DESCRIPTION OF THE TASK:
Give again exactly the lines that run from the start of the records to the line holding "Berufsbegleitende Bildung (200, 2154)", both ends counted. Do not include the pictures.

STUDY MATERIAL:
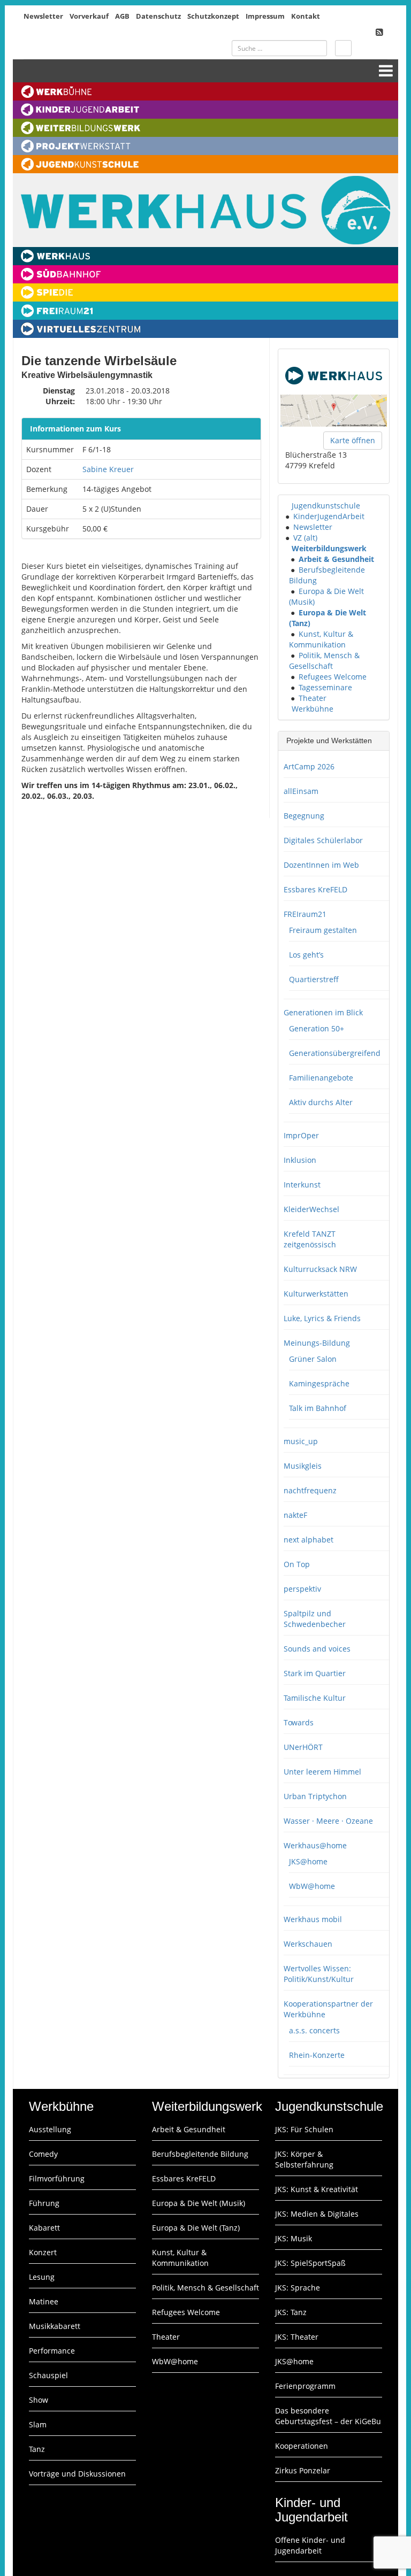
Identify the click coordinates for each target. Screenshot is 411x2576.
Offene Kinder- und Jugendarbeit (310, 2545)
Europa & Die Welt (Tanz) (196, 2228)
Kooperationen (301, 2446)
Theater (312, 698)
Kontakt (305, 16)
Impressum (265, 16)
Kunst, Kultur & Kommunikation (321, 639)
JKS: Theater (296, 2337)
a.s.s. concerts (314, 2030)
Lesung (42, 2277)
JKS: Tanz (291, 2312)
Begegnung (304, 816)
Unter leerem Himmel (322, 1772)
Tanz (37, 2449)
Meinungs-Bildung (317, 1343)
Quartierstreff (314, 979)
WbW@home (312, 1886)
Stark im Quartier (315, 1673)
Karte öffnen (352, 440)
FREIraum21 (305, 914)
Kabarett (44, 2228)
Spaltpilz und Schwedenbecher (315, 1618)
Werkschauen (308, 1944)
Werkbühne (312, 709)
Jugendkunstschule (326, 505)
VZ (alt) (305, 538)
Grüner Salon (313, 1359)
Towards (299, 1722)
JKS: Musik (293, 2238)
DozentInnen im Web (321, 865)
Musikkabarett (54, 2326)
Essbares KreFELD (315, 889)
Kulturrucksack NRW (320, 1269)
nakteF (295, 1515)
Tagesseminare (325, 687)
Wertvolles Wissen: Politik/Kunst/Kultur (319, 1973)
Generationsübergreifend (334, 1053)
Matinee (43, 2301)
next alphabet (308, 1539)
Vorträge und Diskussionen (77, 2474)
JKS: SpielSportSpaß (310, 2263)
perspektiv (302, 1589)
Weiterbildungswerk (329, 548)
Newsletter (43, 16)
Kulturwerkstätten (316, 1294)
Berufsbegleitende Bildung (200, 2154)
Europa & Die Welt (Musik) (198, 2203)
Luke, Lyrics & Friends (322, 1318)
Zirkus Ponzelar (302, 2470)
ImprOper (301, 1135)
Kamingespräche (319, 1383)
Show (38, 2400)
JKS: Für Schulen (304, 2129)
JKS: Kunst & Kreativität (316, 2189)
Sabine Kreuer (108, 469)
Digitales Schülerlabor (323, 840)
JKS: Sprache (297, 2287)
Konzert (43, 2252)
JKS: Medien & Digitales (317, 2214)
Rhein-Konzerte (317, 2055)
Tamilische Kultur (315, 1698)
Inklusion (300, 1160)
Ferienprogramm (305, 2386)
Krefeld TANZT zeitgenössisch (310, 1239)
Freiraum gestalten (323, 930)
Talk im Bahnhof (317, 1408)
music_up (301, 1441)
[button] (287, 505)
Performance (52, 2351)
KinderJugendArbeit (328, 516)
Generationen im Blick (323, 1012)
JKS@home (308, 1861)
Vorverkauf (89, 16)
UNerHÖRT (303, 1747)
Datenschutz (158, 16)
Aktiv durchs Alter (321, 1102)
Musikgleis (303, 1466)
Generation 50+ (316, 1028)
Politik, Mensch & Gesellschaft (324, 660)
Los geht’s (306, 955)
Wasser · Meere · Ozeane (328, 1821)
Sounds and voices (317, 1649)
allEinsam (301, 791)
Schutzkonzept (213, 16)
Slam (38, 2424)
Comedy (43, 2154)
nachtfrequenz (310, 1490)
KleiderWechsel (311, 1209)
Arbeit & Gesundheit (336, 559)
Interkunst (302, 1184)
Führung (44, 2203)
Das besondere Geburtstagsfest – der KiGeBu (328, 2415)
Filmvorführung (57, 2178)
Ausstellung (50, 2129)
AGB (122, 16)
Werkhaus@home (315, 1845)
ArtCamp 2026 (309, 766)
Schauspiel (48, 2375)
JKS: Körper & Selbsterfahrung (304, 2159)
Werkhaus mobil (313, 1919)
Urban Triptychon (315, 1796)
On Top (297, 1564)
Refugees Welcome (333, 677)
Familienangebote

ANSWER SPACE:
Identify the click coordinates for each target. Screenshot is 411x2576.
Offene Kinder- und Jugendarbeit (310, 2545)
Europa & Die Welt (Tanz) (196, 2228)
Kooperationen (301, 2446)
Theater (312, 698)
Kontakt (305, 16)
Impressum (265, 16)
Kunst, Kultur & Kommunikation (321, 639)
JKS: Theater (296, 2337)
a.s.s. concerts (314, 2030)
Lesung (42, 2277)
JKS: Tanz (291, 2312)
Begegnung (304, 816)
Unter leerem Himmel (322, 1772)
Tanz (37, 2449)
Meinungs-Bildung (317, 1343)
Quartierstreff (314, 979)
WbW@home (312, 1886)
Stark im Quartier (315, 1673)
Karte öffnen (352, 440)
FREIraum21 (305, 914)
Kabarett (44, 2228)
Spaltpilz und Schwedenbecher (315, 1618)
Werkschauen (308, 1944)
Werkbühne (312, 709)
Jugendkunstschule (326, 505)
VZ (alt) (305, 538)
Grüner Salon (313, 1359)
Towards (299, 1722)
JKS: Musik (293, 2238)
DozentInnen im Web (321, 865)
Musikkabarett (54, 2326)
Essbares KreFELD (315, 889)
Kulturrucksack NRW (320, 1269)
nakteF (295, 1515)
Tagesseminare (325, 687)
Wertvolles Wissen: Politik/Kunst/Kultur (319, 1973)
Generationsübergreifend (334, 1053)
Matinee (43, 2301)
next alphabet (308, 1539)
Vorträge und Diskussionen (77, 2474)
JKS: SpielSportSpaß (310, 2263)
perspektiv (302, 1589)
Weiterbildungswerk (329, 548)
Newsletter (43, 16)
Kulturwerkstätten (316, 1294)
Berufsbegleitende Bildung (200, 2154)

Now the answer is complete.